Copy out each line below verbatim, skipping any picture.
[Records supplied — start]
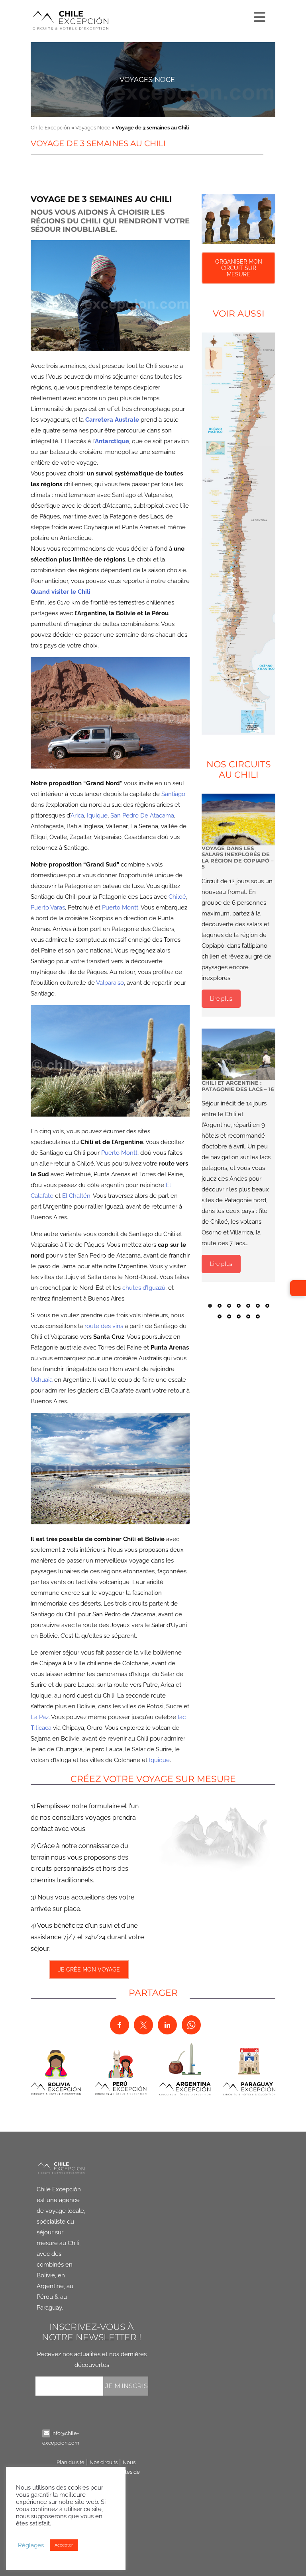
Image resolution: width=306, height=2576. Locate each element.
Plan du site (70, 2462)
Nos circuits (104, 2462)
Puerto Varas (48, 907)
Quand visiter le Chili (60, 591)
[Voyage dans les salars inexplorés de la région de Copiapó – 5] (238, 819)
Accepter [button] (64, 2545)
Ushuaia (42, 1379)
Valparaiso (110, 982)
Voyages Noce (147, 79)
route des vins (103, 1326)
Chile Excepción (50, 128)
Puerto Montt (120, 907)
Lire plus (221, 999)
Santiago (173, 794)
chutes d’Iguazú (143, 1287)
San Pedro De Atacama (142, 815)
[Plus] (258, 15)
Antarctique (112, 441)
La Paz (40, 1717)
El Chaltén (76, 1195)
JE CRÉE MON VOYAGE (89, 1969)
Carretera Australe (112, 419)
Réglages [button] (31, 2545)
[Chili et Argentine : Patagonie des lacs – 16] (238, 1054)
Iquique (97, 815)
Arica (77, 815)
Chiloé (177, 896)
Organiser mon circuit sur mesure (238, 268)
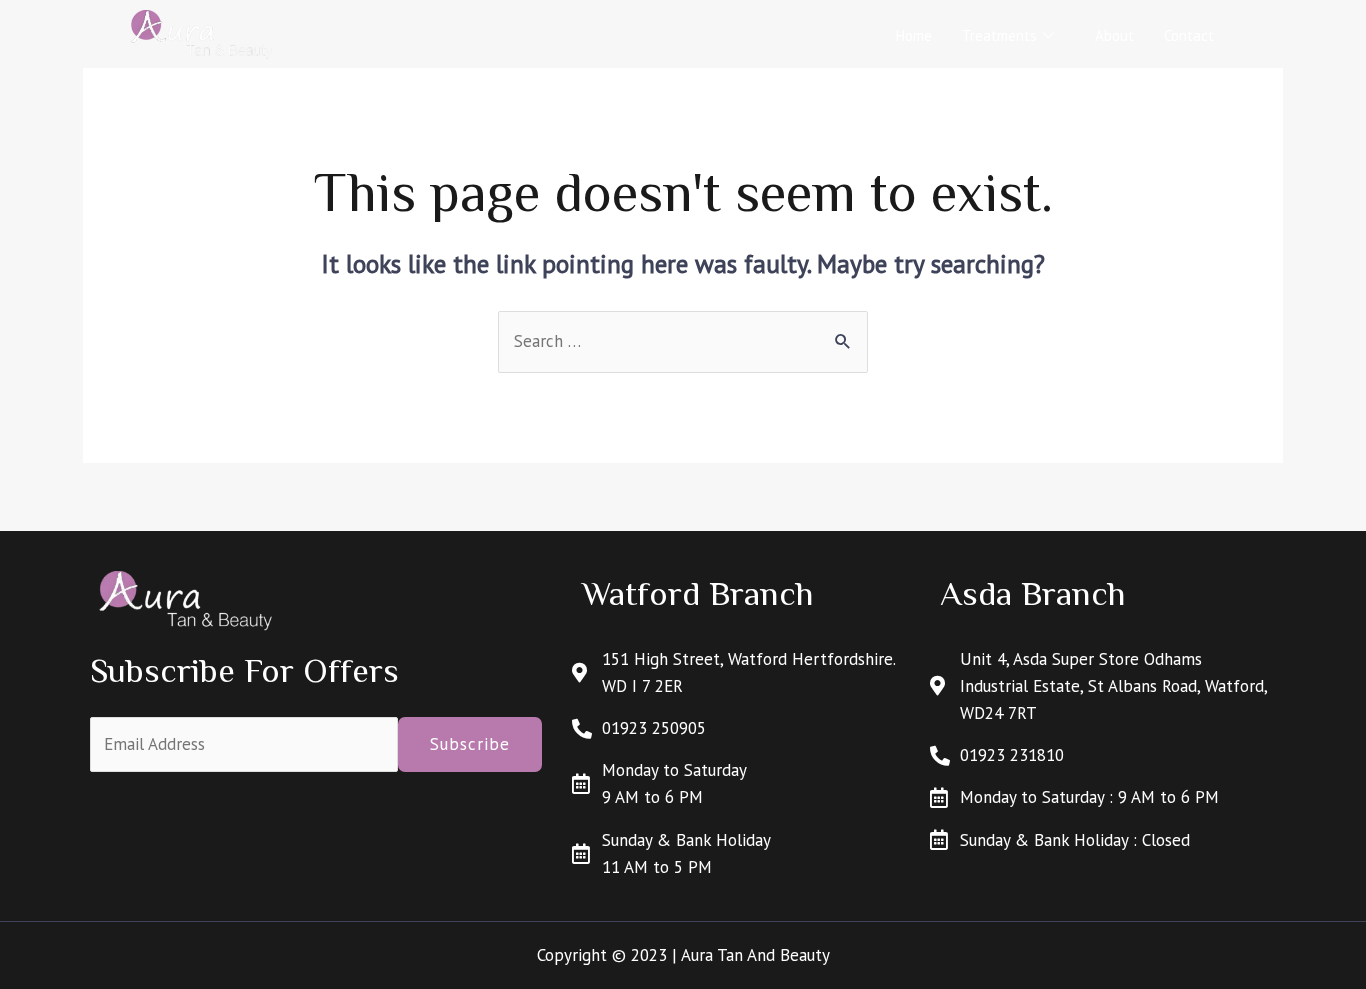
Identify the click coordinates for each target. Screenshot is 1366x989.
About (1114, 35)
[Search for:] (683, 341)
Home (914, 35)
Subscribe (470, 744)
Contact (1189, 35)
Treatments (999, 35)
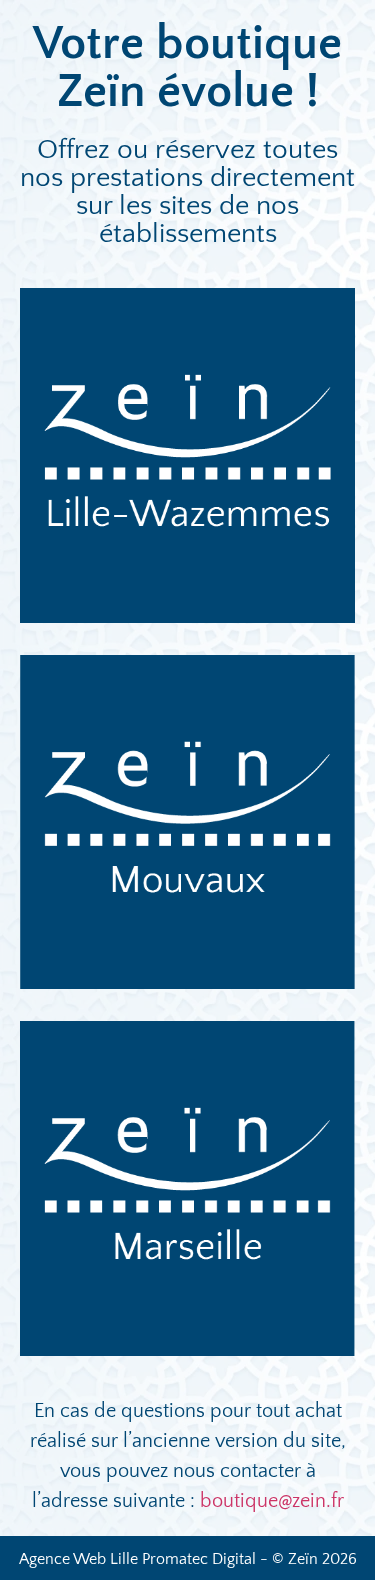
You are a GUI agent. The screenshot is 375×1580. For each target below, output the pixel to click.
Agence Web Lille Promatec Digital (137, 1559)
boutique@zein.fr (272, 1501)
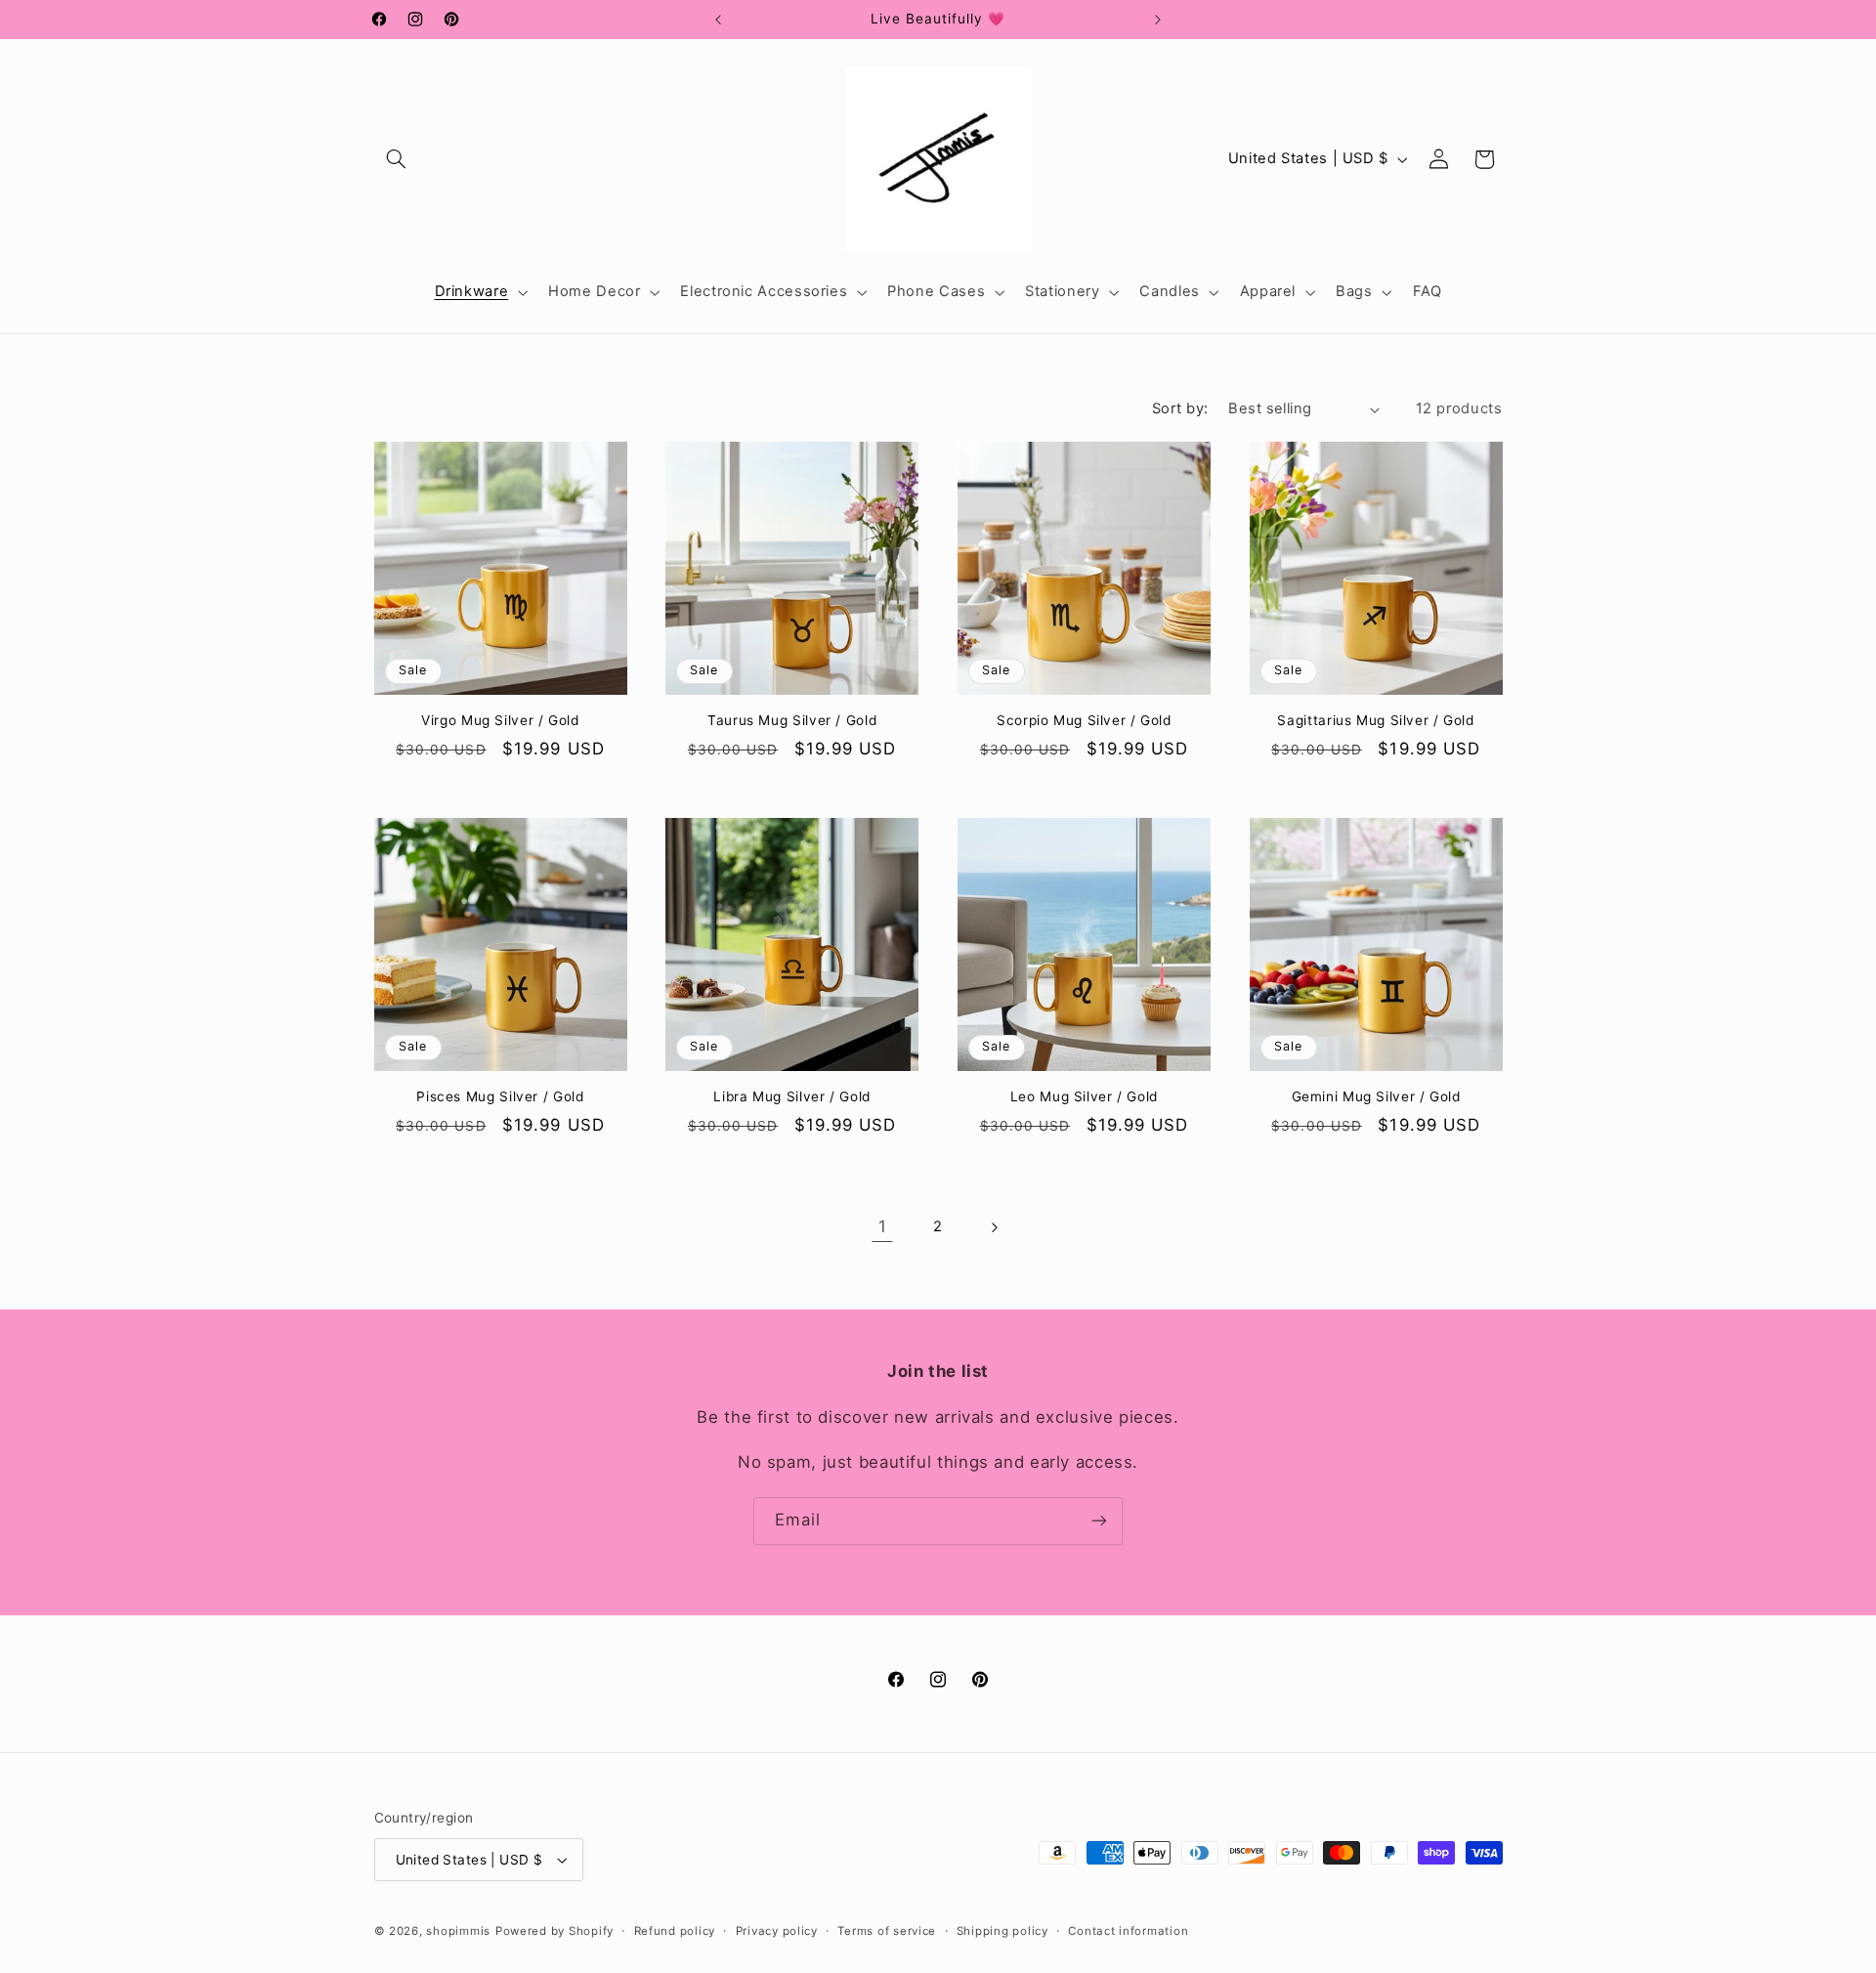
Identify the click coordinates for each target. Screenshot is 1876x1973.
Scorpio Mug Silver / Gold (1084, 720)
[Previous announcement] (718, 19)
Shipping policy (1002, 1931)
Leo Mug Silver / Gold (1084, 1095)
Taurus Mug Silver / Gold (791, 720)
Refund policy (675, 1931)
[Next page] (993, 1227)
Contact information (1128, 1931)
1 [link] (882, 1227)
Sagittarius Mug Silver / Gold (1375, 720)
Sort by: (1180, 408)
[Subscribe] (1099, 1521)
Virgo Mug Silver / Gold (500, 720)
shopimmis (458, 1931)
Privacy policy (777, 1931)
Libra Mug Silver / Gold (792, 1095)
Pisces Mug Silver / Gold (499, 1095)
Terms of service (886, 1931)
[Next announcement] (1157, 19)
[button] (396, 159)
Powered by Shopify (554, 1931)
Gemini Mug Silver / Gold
[Records supplied — finish]
## Response
Image resolution: width=306, height=2576. Locate each element.
Plan du site (70, 2462)
Nos circuits (104, 2462)
Puerto Varas (48, 907)
Quand visiter le Chili (60, 591)
[Voyage dans les salars inexplorés de la région de Copiapó – 5] (238, 819)
Accepter [button] (64, 2545)
Ushuaia (42, 1379)
Valparaiso (110, 982)
Voyages Noce (147, 79)
route des vins (103, 1326)
Chile Excepción (50, 128)
Puerto Montt (120, 907)
Lire plus (221, 999)
Santiago (173, 794)
chutes d’Iguazú (143, 1287)
San Pedro De Atacama (142, 815)
[Plus] (258, 15)
Antarctique (112, 441)
La Paz (40, 1717)
El Chaltén (76, 1195)
JE CRÉE MON VOYAGE (89, 1969)
Carretera Australe (112, 419)
Réglages [button] (31, 2545)
[Chili et Argentine : Patagonie des lacs – 16] (238, 1054)
Iquique (97, 815)
Arica (77, 815)
Chiloé (177, 896)
Organiser mon circuit sur mesure (238, 268)
Identify the click coordinates for each target. Screenshot is 1366x989.
About (1114, 35)
[Search for:] (683, 341)
Home (914, 35)
Subscribe (470, 744)
Contact (1189, 35)
Treatments (999, 35)
You are a GUI agent. The screenshot is 375×1580. For each target below, output the pixel to click.
Agence Web Lille Promatec Digital (137, 1559)
boutique@zein.fr (272, 1501)
Identify the click coordinates for each target. Screenshot is 1876x1973.
Scorpio Mug Silver / Gold (1084, 720)
[Previous announcement] (718, 19)
Shipping policy (1002, 1931)
Leo Mug Silver / Gold (1084, 1095)
Taurus Mug Silver / Gold (791, 720)
Refund policy (675, 1931)
[Next page] (993, 1227)
Contact information (1128, 1931)
1 [link] (882, 1227)
Sagittarius Mug Silver / Gold (1375, 720)
Sort by: (1180, 408)
[Subscribe] (1099, 1521)
Virgo Mug Silver / Gold (500, 720)
shopimmis (458, 1931)
Privacy policy (777, 1931)
Libra Mug Silver / Gold (792, 1095)
Pisces Mug Silver / Gold (499, 1095)
Terms of service (886, 1931)
[Next announcement] (1157, 19)
[button] (396, 159)
Powered by Shopify (554, 1931)
Gemini Mug Silver / Gold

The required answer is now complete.